» **REQUIRED WORK**
Output the records below in full, word for word; pictures do not belong in it.
BEGIN RECORDS TO USE
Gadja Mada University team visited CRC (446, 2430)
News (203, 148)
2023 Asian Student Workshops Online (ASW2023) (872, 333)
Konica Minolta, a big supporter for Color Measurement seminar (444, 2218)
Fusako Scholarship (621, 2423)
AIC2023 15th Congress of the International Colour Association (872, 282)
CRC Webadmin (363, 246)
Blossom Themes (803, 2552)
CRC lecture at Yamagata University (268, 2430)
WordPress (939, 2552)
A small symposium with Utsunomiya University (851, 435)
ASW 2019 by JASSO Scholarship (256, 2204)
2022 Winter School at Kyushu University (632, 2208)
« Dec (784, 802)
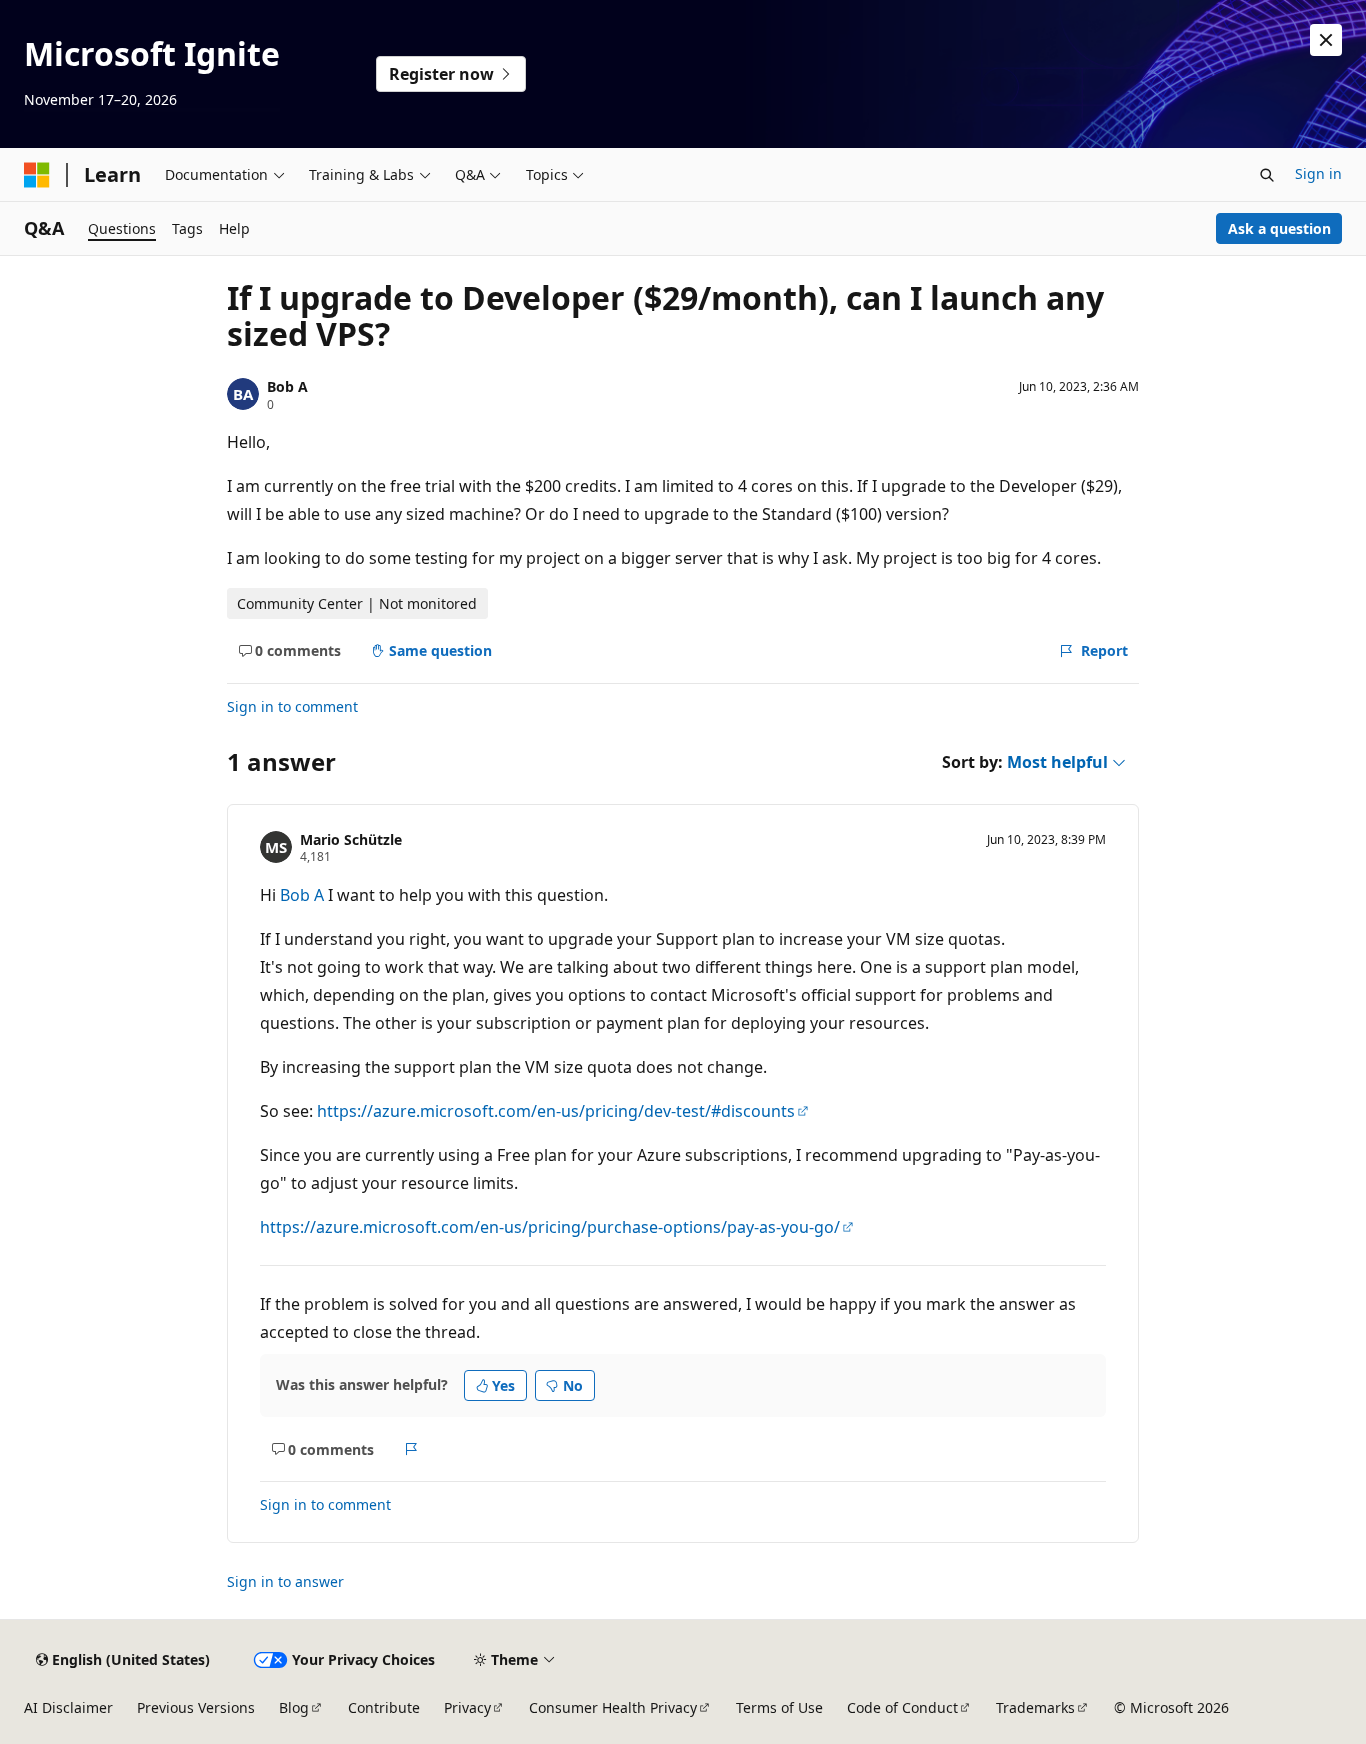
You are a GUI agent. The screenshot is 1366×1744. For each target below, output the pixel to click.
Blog (294, 1707)
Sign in (1318, 173)
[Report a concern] (411, 1449)
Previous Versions (196, 1707)
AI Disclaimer (68, 1707)
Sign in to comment (292, 706)
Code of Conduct (902, 1707)
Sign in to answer (285, 1581)
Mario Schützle (351, 839)
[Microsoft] (37, 175)
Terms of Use (779, 1707)
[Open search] (1267, 175)
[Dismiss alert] (1326, 40)
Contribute (384, 1707)
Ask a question (1279, 228)
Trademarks (1035, 1707)
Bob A (287, 386)
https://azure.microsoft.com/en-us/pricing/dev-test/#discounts (556, 1111)
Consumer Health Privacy (613, 1707)
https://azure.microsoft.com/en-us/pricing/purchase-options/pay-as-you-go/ (550, 1227)
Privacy (467, 1707)
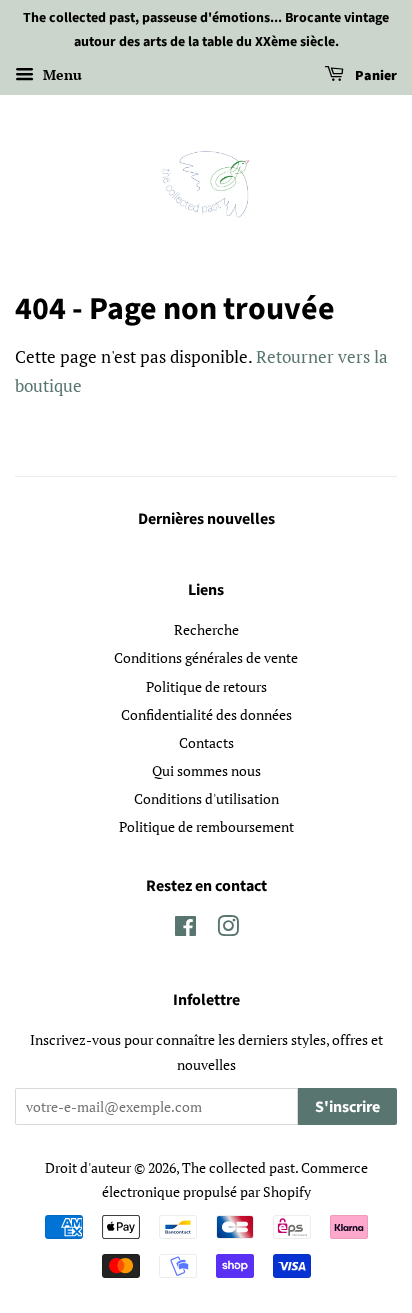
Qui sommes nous (206, 770)
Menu (60, 74)
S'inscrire (347, 1107)
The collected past (238, 1167)
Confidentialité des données (206, 714)
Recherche (206, 629)
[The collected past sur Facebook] (185, 929)
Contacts (206, 742)
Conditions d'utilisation (206, 798)
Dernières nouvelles (206, 519)
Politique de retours (206, 686)
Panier (374, 76)
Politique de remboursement (206, 826)
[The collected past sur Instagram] (228, 929)
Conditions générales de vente (206, 657)
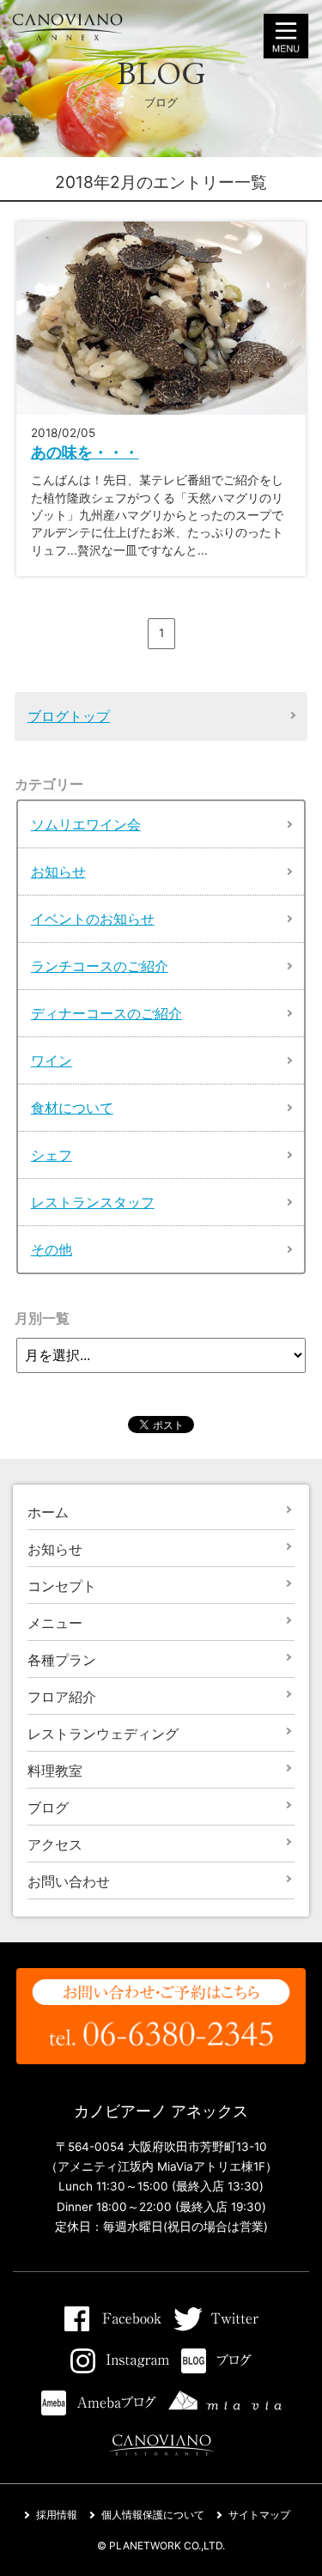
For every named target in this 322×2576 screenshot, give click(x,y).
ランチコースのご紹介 (99, 966)
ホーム (48, 1512)
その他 (51, 1249)
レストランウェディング (103, 1733)
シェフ (51, 1154)
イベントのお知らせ (93, 918)
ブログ (48, 1807)
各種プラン (61, 1659)
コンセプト (61, 1586)
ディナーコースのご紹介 (106, 1013)
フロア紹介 (61, 1696)
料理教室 (54, 1770)
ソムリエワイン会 (86, 824)
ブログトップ (68, 716)
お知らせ (58, 871)
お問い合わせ (68, 1881)
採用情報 (56, 2514)
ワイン (51, 1060)
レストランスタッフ (93, 1202)
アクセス (54, 1844)
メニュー (54, 1622)
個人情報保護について (152, 2514)
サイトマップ (259, 2514)
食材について (72, 1107)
END RECORDS TO USE
» **REPLY TO THE TASK**
Gadja Mada University team visited CRC (446, 2430)
News (203, 148)
2023 Asian Student Workshops Online (ASW2023) (872, 333)
Konica Minolta, a big supporter for Color Measurement seminar (444, 2218)
Fusako Scholarship (621, 2423)
AIC2023 15th Congress of the International Colour Association (872, 282)
CRC Webadmin (363, 246)
Blossom Themes (803, 2552)
CRC lecture at Yamagata University (268, 2430)
WordPress (939, 2552)
A small symposium with Utsunomiya University (851, 435)
ASW 2019 by JASSO Scholarship (256, 2204)
2022 Winter School at Kyushu University (632, 2208)
« Dec (784, 802)
You are a GUI agent. The screenshot is 1366×1744. For each target below, output the pixel to click.
Blog (294, 1707)
Sign in (1318, 173)
[Report a concern] (411, 1449)
Previous Versions (196, 1707)
AI Disclaimer (68, 1707)
Sign in to comment (292, 706)
Code of Conduct (902, 1707)
Sign in to answer (285, 1581)
Mario Schützle (351, 839)
[Microsoft] (37, 175)
Terms of Use (779, 1707)
[Open search] (1267, 175)
[Dismiss alert] (1326, 40)
Contribute (384, 1707)
Ask a question (1279, 228)
Trademarks (1035, 1707)
Bob A (287, 386)
https://azure.microsoft.com/en-us/pricing/dev-test/#discounts (556, 1111)
Consumer Health Privacy (613, 1707)
https://azure.microsoft.com/en-us/pricing/purchase-options/pay-as-you-go/ (550, 1227)
Privacy (467, 1707)
Qui sommes nous (206, 770)
Menu (60, 74)
S'inscrire (347, 1107)
The collected past (238, 1167)
Confidentialité des données (206, 714)
Recherche (206, 629)
[The collected past sur Facebook] (185, 929)
Contacts (206, 742)
Conditions d'utilisation (206, 798)
Dernières nouvelles (206, 519)
Politique de retours (206, 686)
Panier (374, 76)
Politique de remboursement (206, 826)
[The collected past sur Instagram] (228, 929)
Conditions générales de vente (206, 657)
For every named target in this 322×2576 screenshot, give click(x,y).
ランチコースのご紹介 (99, 966)
ホーム (48, 1512)
その他 (51, 1249)
レストランウェディング (103, 1733)
シェフ (51, 1154)
イベントのお知らせ (93, 918)
ブログ (48, 1807)
各種プラン (61, 1659)
コンセプト (61, 1586)
ディナーコースのご紹介 (106, 1013)
フロア紹介 (61, 1696)
料理教室 (54, 1770)
ソムリエワイン会 (86, 824)
ブログトップ (68, 716)
お知らせ (58, 871)
お問い合わせ (68, 1881)
採用情報 (56, 2514)
ワイン (51, 1060)
レストランスタッフ (93, 1202)
アクセス (54, 1844)
メニュー (54, 1622)
個人情報保護について (152, 2514)
サイトマップ (259, 2514)
食材について (72, 1107)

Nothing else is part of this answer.